Rome Neal and Ishmael Reed present
A Fundraiser Reading of
The Haunting of Lin-Manuel Miranda
A two act play by Ishmael Reed
Directed by Rome Neal
With: Tom Angelo, Robert Mailer Anderson, Jesse Bueno, Roz Fox, Malika Iman, Maxx, Tommie J. Moore, Lisa Pakulski, Robert Turner, Monisha Shiva, and Valerie Donaldson
“Even as Reed has become part of the canon himself, he has remained prickly, resisting attempts to assimilate his work into any story that flatters American progress… But one of the interesting aspects of Reed’s play was its evident lack of envy. It portrays the character of Miranda as a kind of victim…” —The New Yorker, 1/19/19
“Reed understands the benefit of a spoonful of sugar, and his humor and wit do much to ease the characters off their soapboxes to meet the audience in a place that is smart and unpretentious, critical without cruelty.” —The Paris Review, 1/17/19
The Haunting of Lin-Manuel Miranda is a two act play by Ishmael Reed about a playwright who is misled by a historian of white history into believing that Alexander Hamilton was an abolitionist. Lin-Manuel Miranda wrote a musical based upon this falsehood. Other historians would agree with Hamilton's grandson, Allan McLane Hamilton, author of The Intimate Life of Alexander Hamilton, who writes, "It has been stated that Hamilton never owned a negro slave, but this is untrue. We find that in his books there are entries showing that he purchased them for himself and for others." The ghosts of those slaves who were trafficked by Hamilton attempt to educate Miranda, including Harriet Tubman who teaches him about “The Underground Railroad.”

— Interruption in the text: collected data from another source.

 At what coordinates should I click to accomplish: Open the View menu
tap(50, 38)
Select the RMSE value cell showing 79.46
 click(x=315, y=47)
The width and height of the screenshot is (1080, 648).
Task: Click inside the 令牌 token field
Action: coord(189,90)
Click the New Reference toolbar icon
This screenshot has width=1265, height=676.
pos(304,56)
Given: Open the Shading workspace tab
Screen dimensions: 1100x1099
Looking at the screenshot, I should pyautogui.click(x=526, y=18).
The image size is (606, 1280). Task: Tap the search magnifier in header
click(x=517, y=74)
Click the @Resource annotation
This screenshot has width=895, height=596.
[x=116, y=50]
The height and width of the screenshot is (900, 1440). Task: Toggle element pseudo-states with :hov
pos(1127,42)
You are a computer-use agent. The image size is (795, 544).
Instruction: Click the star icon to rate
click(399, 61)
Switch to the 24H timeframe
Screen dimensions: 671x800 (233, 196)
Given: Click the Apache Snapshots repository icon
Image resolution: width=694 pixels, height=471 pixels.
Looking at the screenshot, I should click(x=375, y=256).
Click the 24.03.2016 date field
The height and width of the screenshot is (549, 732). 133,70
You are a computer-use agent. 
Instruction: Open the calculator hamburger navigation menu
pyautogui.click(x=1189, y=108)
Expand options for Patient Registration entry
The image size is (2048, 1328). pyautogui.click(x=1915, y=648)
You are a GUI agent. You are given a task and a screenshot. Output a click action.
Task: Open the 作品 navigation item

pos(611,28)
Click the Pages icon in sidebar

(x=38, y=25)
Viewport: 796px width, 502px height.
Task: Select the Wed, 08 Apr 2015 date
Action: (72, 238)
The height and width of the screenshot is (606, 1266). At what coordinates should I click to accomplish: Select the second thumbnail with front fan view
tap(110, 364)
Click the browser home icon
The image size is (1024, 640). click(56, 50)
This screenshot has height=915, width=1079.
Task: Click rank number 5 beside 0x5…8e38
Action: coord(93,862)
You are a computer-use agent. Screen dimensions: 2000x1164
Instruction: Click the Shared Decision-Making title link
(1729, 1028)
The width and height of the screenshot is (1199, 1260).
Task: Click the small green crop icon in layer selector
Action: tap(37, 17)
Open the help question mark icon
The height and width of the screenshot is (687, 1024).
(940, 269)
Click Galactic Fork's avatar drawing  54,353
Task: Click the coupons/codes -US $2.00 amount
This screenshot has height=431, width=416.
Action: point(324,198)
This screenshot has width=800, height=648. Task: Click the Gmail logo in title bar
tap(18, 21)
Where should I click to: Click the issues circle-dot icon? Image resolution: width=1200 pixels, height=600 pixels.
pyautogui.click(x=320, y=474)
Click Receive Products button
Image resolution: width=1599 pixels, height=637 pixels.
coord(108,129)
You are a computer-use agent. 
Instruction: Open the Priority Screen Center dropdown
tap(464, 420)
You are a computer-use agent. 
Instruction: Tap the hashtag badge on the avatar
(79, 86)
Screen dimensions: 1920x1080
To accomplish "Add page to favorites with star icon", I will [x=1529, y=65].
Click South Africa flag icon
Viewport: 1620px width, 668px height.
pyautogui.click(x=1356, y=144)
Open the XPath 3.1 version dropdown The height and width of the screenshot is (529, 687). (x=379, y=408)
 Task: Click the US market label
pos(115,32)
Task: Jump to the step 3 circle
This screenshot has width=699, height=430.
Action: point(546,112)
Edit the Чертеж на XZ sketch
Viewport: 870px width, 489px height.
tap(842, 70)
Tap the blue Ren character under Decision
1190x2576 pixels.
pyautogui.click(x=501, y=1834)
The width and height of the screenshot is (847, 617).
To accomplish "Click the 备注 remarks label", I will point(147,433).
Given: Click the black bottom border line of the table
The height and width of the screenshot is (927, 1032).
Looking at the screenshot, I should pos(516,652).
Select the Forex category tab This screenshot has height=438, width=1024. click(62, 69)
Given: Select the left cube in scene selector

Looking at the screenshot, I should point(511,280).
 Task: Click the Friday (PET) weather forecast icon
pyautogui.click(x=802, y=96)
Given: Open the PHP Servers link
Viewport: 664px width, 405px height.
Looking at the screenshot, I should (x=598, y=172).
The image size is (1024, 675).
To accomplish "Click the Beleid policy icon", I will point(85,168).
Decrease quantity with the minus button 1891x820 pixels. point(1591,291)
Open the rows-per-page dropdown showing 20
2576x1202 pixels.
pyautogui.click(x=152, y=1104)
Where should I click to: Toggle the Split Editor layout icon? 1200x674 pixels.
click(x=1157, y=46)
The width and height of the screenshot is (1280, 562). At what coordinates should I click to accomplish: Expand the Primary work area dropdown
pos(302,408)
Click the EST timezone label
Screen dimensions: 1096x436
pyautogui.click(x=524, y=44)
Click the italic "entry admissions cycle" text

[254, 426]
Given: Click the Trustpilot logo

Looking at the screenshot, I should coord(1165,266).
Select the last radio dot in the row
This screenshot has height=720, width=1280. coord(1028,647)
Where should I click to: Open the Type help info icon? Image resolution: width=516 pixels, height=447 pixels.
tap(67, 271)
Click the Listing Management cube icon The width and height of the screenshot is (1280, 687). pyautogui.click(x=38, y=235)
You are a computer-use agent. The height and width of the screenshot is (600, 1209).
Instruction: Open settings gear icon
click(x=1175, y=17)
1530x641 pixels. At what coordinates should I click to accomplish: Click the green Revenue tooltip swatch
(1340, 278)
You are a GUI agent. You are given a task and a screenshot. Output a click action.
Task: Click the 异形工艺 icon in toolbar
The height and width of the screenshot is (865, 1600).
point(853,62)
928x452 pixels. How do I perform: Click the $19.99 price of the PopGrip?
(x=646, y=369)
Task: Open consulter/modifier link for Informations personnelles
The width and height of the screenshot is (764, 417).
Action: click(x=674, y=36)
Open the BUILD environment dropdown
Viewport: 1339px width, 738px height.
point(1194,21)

The main issue of the times during which Hamilton takes place was the expansion into Native American territory, yet no Native Americans appear in Hamilton. Two Native American scholars educate Lin-Manuel Miranda to Washington and Hamilton's policy about the Native-American presence. Not only are Native-Americans omitted from "Hamilton" but white indentured servants, even though indentured servants worked on both the Washington plantation and the estate of his wealthy father-in-law, General Philip Schuyler. After his education, Lin-Manuel Miranda confronts Ron Chernow, the author of Hamilton. It the author’s my hope that this play will form a rebuttal to the musical Hamilton, which has misled thousands of students.
Ishmael Reed is the winner of the prestigious MacArthur Fellowship (genius award), the renowned L.A. Times Robert Kirsch Lifetime Achievement Award and the Lila Wallace-Reader's Digest Award. He has been nominated for a Pulitzer and finalist for two National Book Awards and is Professor Emeritus at the University of California at Berkeley; and founder of the Before Columbus Foundation, which promotes multicultural American writing. The American Book Awards, sponsored by the foundation has been called The American League to the National Book Awards’ National League. He also founded PEN Oakland which issues the Josephine Miles Literary Awards. PEN Oakland has been called “The Blue Collar PEN” by The New York Times.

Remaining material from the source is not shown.